This post contains spoilers for Gossip Girl "Lies Wide Shut.”
Read our latest review here.
“Everyone has three lives: a public life, a private life, and a secret life,” is a quote from writer Gabriel García Márquez that provides Gossip Girl (Kirsten Bell) with her opening talking point and the theme of “Lies Wide Shut.” The rise of social media is far from the cause of this old adage, but curated posts on Instagram, Twitter, and Facebook have snapped this notion into focus in a more pronounced and widespread manner. The thread of public versus private (and secret) is woven through the parent, teacher, and teen storylines with a blind item causing some chaos in the established Audrey (Emily Alyn Lind), Aki (Evan Mock), and Max (Thomas Doherty) love triangle. The latter has smooched one friend and slept with another, but trouble at home reveals a previously unseen vulnerability that ensures this student isn’t reduced to who he hooks up with.

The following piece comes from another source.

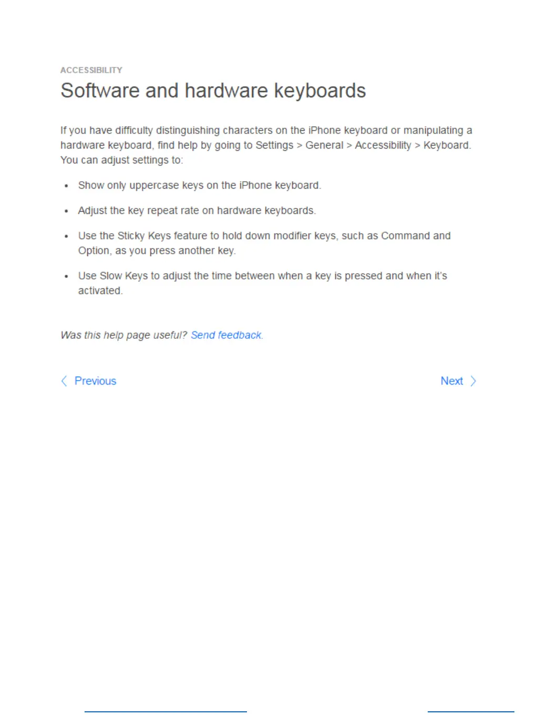Screen dimensions: 537x726
Task: Click the bullet about key repeat rate
Action: point(197,211)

In a bid to breathe life into Julien’s (Jordan Alexander) image after her recent breakup, she agrees to a “Manhattan Maxploration,” aka joining Max on a night out to blow out the dating cobwebs. This night of illicit substances offered on a tray like hors d’oeuvres is enlightening but not in a way that either teen expected. First of all, this is a very fun pairing after the angst of Audrey and Aki coupled with Julien moping about. There is no hint of flirtation or hooking up, and Max’s sexual appetite doesn’t mean he lacks platonic pals. While in the bathroom, Julien has the kind of reaffirming conversation with a stranger that is a mainstay of a nightclub experience. Both give the other a pep talk and this friendly woman spills that she is fed up with being kept a secret by the man she has been dating for the last year. Yes, the man in question is Julien’s father Davis (Luke Kirby) who has told his daughter he is away on business in Berlin when he hasn’t left the city. Of course, Julien spots her father from across the nightclub (he doesn’t see her) and the headwear he sports cannot hide his identity.

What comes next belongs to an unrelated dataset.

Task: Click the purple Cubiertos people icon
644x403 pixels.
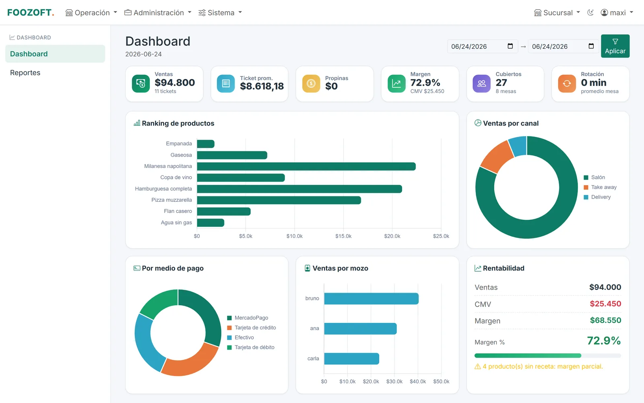Action: [481, 84]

At this same moment, Max is figuring out where to go next by using the Scruff app (aka fake Grindr) and he is shocked to see an image of his dad Roy (John Benjamin Hickey) with a “newly single” status. To his knowledge, his dads’ marriage is fine and this is a rude awakening. Dinner at the Wolfes earlier in the episode is a little tense as Roy doesn’t seem too thrilled by Gideon’s (Todd Almond) blowout and fabulous McQueen ensemble, but there was nothing to suggest the 20-year marriage is over. Rather than confronting his father, Max decides to test Roy by cloning Rafa’s (Jason Gotay) profile and getting Aki to pose as their classics teacher — Max doesn’t want to sext his father. The latter is fair enough but dragging Rafa into this scheme is as unnecessary as this teacher/student potential romance storyline. Sure, this illegal dynamic is a teen TV mainstay, but have we not said all we need to with every teen show from Dawson’s Creek to Riverdale? Sure, those are heterosexual relationships but just because Max is pansexual and is “of age” (per his words in the pilot), it doesn’t make this trope any less tiresome (or illegal if anything does happen).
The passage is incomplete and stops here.